AI Governance • Strategy

Rethinking Privacy Operations in the Age of AI Agents

AI Agents and Privacy
Subali Advisory | February 2026

Operationalizing a privacy program involves distinct roles and complex functions. We have the Data Protection Officer (DPO), who ensures rules are followed, and the Privacy Program Manager (PPM), who executes programs across business units. Historically, this has been a manual, resource-heavy endeavour.

However, with the advent of "Agentic" technologies like @Anthropic’s Claude AI Agents —now equipped with task-automating protocols—many of these functions can be automated, significantly reducing both cost and timeframes.

The PPM’s first mission is data discovery. You cannot protect what you don’t know exists. In a modern enterprise, data is scattered across structured databases (SQL, Oracle), unstructured files (PDFs, emails), and SaaS applications (Salesforce, Slack). This presents significant "Context and Location" challenges.

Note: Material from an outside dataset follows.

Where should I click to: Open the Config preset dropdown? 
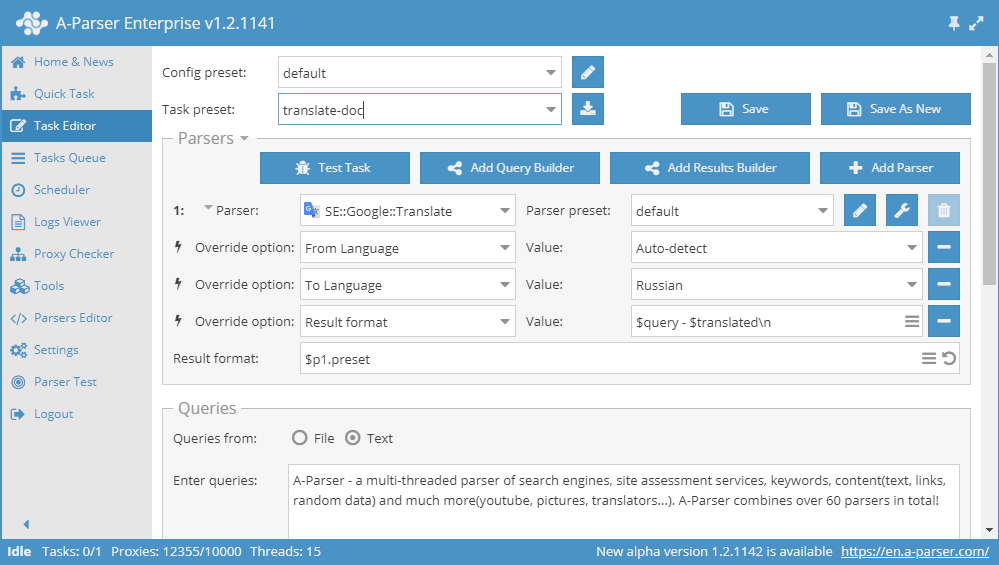pos(552,73)
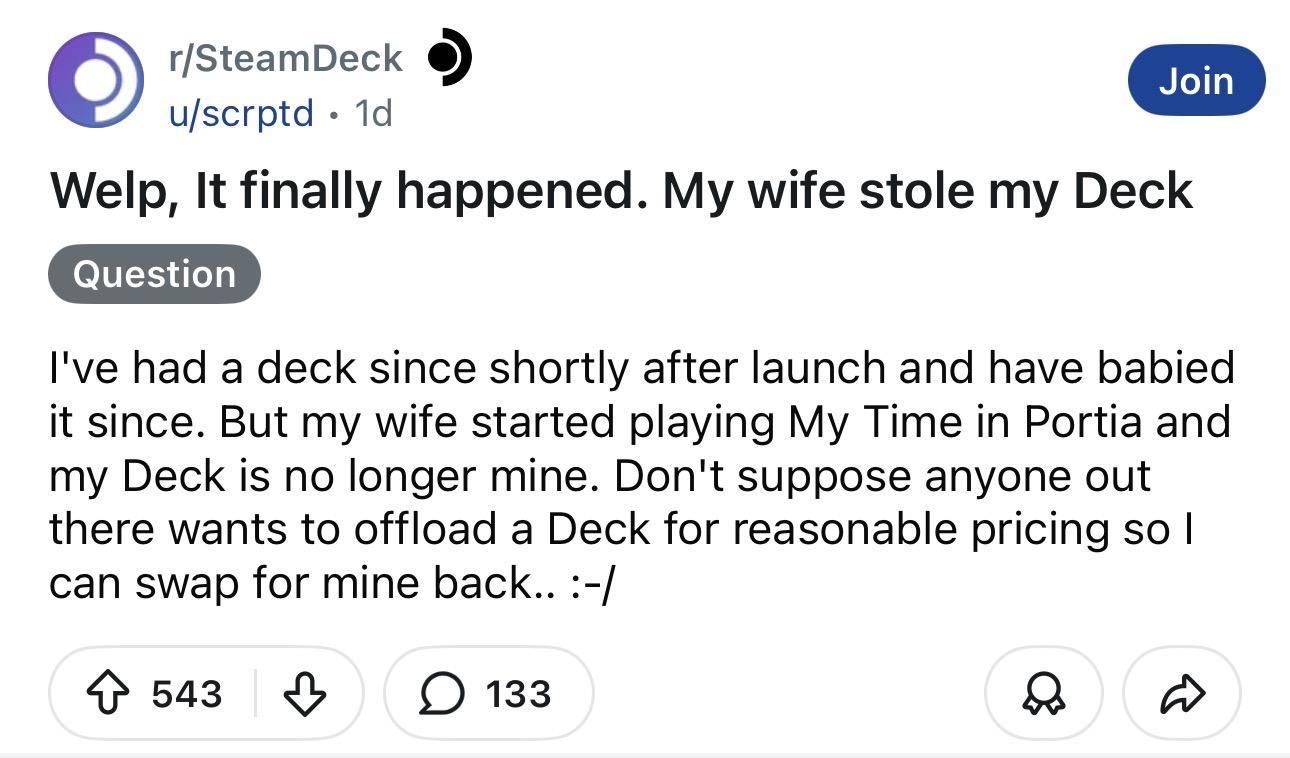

A spreadsheet containing 9-digit numbers could be a high-risk list of Social Security Numbers or a zero-risk list of Product SKUs. Furthermore, "Shadow IT"—like an employee’s unofficial Dropbox—often hides sensitive data from traditional scanners. Because an enterprise is a living entity, a single developer adding a new field can make a static data inventory obsolete overnight.

The Agentic Breakthrough

With the release of co-working AI Agents, complex tasks like Discovery, maintaining a RoPA, performing DPIAs, and fulfilling Subject Access Requests (SARs) can be automated and performed repeatedly. This is not "Privacy in a Box"; rather, these agents start with a baseline of general knowledge. They have already "read" the GDPR and understand frameworks like NIST and GAPP. Think of them as digital interns. You don't need to write code to direct them; you interact with them in plain English.

The breakthrough here is the Model Context Protocol (MCP) recently released by @Anthropic and “The Plumbing”. It acts as a universal translator between the AI and your enterprise data. Your IT team can run local MCP servers that give the agent secure access to your cloud (AWS/Azure/GCP), databases (Snowflake/SQL), and email servers.

These servers are set up with "Tools" (also known as Capabilities). For instance, a Tool named lookup_user_by_email allows the agent to verify a requester's identity. The agent doesn't just look for keyword matches; it performs a reasoning step. When you ask it to "check if a user is registered," the agent uses Intent Analysis and Semantic Mapping to select the correct tool based on its description.

"Prompt-Based" Workflow

"Scan the Inbox. If you find a SAR, verify the sender's email. If verified, search our SQL and Email servers for all records associated with that User ID. Redact any third-party names or 'confidential' internal comments. Compile the output into a PDF using our SAR_Template, but do not send it. Save it for my review and notify me on Slack."

From Building to Orchestrating: This shift has changed the very nature of privacy software. The dashboard is becoming secondary to the instruction. As a DPO or PPM, you don’t need to write code—you own the requirements. You tell the "Orchestrator" what you want, and the AI decides which tool to use.

A New Breed of Consulting

We are moving rapidly toward Vertical Agentic Service Providers (VASPs). Instead of buying traditional management software, organizations are deploying agents that come pre-trained on privacy law and pre-configured with the necessary "plumbing."

As the law requires a "Human-in-the-Loop," we are seeing a new breed of consulting firms. They don't just sell software; they sell Managed Agentic Services. They deploy proprietary agents to do 90% of the operational heavy lifting, while the human experts provide the essential legal oversight.